Saved entries
# # #

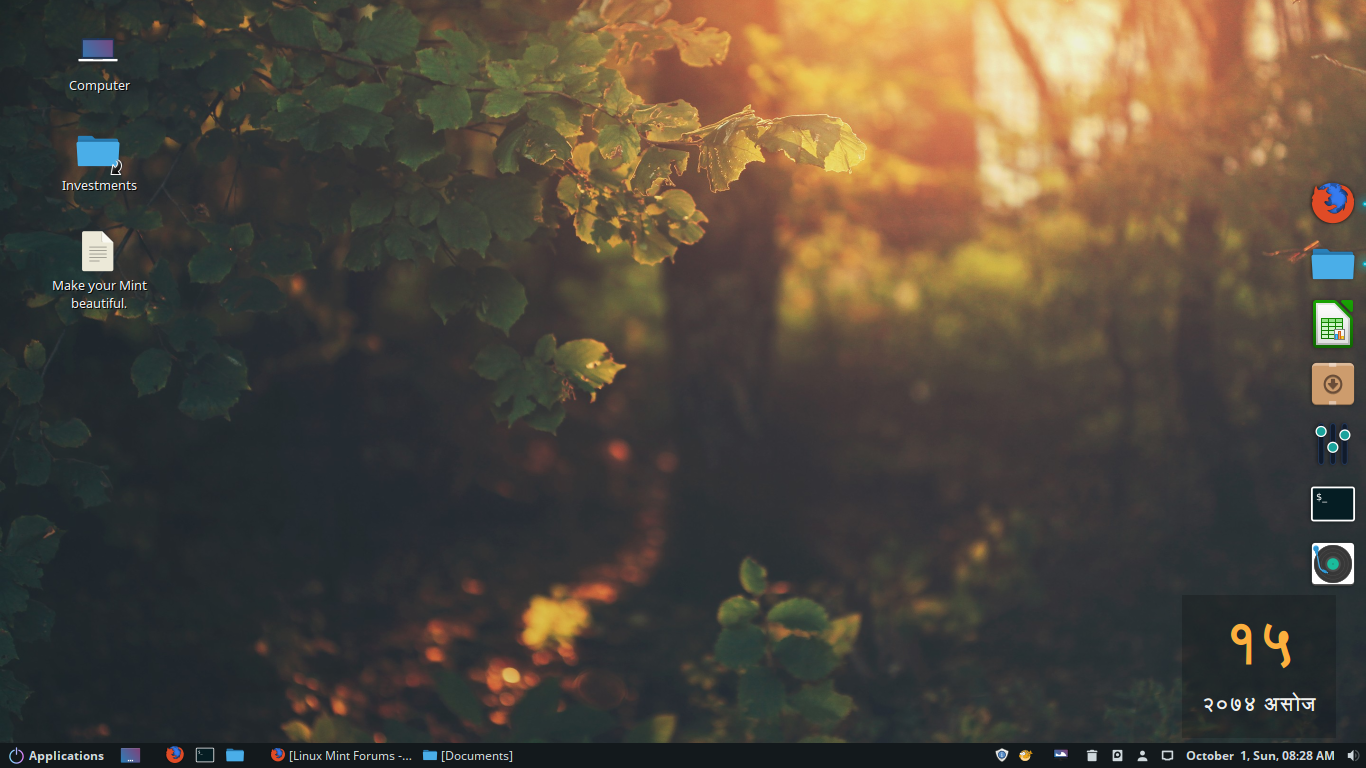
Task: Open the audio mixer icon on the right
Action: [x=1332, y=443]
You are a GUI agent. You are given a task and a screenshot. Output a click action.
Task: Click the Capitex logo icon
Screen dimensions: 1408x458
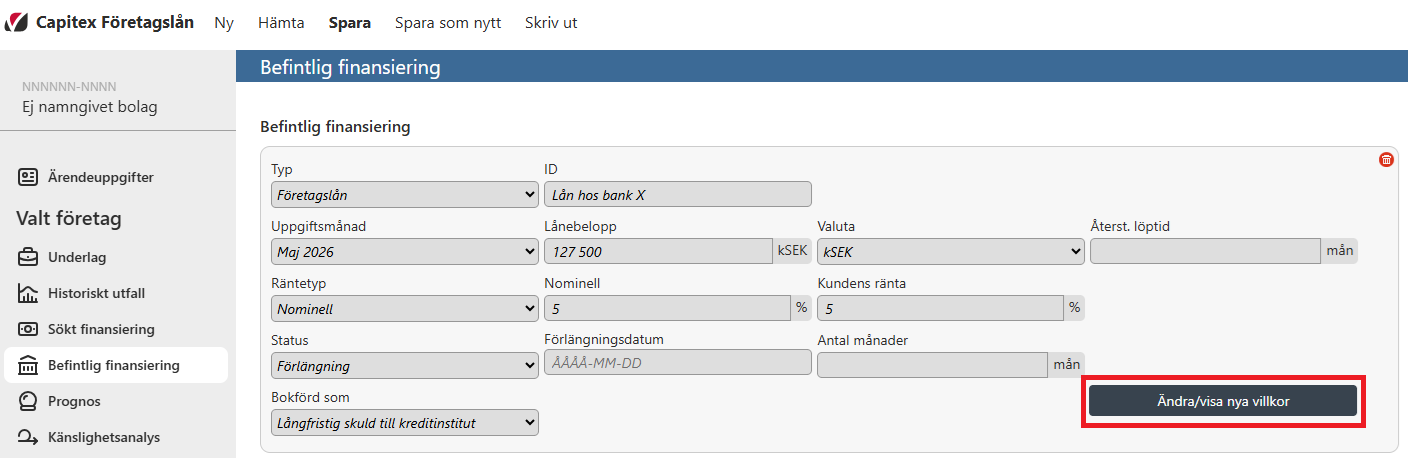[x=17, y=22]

# # #

All lines after and including the one with "Task: Click the Capitex logo icon", through the end of the entries above, should be output exactly and by themselves. The pictures are to be left out.

**Result:**
Task: Click the Capitex logo icon
Screen dimensions: 1408x458
[x=17, y=22]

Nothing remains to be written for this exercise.